GOAL OF THE EXERCISE:
Repeat the entries in full. Each line must match exactly.

DATA PROVIDED:
****************************************

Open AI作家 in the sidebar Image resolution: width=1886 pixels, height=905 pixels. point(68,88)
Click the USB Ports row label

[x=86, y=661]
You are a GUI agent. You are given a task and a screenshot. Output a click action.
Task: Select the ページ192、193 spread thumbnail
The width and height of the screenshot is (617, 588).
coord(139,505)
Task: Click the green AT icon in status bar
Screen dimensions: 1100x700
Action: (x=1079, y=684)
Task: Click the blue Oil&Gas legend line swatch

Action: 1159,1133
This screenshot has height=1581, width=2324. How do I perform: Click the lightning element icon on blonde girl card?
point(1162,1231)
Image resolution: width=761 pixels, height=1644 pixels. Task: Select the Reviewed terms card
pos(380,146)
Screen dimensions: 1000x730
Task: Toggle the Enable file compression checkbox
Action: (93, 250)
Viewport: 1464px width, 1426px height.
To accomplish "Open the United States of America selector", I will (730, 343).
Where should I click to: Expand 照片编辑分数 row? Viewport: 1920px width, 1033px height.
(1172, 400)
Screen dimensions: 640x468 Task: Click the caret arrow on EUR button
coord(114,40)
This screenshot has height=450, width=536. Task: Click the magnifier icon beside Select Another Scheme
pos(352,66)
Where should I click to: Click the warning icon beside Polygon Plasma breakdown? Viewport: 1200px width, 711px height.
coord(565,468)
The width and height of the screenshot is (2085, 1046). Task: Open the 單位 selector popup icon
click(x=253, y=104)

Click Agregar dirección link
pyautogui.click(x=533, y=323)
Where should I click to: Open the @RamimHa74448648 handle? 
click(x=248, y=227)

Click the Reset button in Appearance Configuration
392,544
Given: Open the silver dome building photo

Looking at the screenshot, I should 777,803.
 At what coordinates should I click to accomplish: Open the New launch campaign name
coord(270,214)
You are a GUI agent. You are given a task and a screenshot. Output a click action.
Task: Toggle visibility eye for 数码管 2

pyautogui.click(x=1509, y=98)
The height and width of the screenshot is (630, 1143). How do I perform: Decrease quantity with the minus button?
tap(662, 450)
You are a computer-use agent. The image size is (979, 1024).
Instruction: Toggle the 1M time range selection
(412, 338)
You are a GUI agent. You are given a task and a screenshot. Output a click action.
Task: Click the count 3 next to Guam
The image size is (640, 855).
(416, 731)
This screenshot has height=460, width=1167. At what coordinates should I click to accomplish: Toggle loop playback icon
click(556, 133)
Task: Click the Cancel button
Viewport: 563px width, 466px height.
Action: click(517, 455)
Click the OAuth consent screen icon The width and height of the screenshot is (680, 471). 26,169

****************************************

RESPONSE TO THE TASK:
Open AI作家 in the sidebar Image resolution: width=1886 pixels, height=905 pixels. point(68,88)
Click the USB Ports row label

[x=86, y=661]
You are a GUI agent. You are given a task and a screenshot. Output a click action.
Task: Select the ページ192、193 spread thumbnail
The width and height of the screenshot is (617, 588).
coord(139,505)
Task: Click the green AT icon in status bar
Screen dimensions: 1100x700
Action: (x=1079, y=684)
Task: Click the blue Oil&Gas legend line swatch

Action: 1159,1133
This screenshot has height=1581, width=2324. How do I perform: Click the lightning element icon on blonde girl card?
point(1162,1231)
Image resolution: width=761 pixels, height=1644 pixels. Task: Select the Reviewed terms card
pos(380,146)
Screen dimensions: 1000x730
Task: Toggle the Enable file compression checkbox
Action: (93, 250)
Viewport: 1464px width, 1426px height.
To accomplish "Open the United States of America selector", I will (730, 343).
Where should I click to: Expand 照片编辑分数 row? Viewport: 1920px width, 1033px height.
(1172, 400)
Screen dimensions: 640x468 Task: Click the caret arrow on EUR button
coord(114,40)
This screenshot has height=450, width=536. Task: Click the magnifier icon beside Select Another Scheme
pos(352,66)
Where should I click to: Click the warning icon beside Polygon Plasma breakdown? Viewport: 1200px width, 711px height.
coord(565,468)
The width and height of the screenshot is (2085, 1046). Task: Open the 單位 selector popup icon
click(x=253, y=104)

Click Agregar dirección link
pyautogui.click(x=533, y=323)
Where should I click to: Open the @RamimHa74448648 handle? 
click(x=248, y=227)

Click the Reset button in Appearance Configuration
392,544
Given: Open the silver dome building photo

Looking at the screenshot, I should 777,803.
 At what coordinates should I click to accomplish: Open the New launch campaign name
coord(270,214)
You are a GUI agent. You are given a task and a screenshot. Output a click action.
Task: Toggle visibility eye for 数码管 2

pyautogui.click(x=1509, y=98)
The height and width of the screenshot is (630, 1143). How do I perform: Decrease quantity with the minus button?
tap(662, 450)
You are a computer-use agent. The image size is (979, 1024).
Instruction: Toggle the 1M time range selection
(412, 338)
You are a GUI agent. You are given a task and a screenshot. Output a click action.
Task: Click the count 3 next to Guam
The image size is (640, 855).
(416, 731)
This screenshot has height=460, width=1167. At what coordinates should I click to accomplish: Toggle loop playback icon
click(556, 133)
Task: Click the Cancel button
Viewport: 563px width, 466px height.
Action: click(517, 455)
Click the OAuth consent screen icon The width and height of the screenshot is (680, 471). 26,169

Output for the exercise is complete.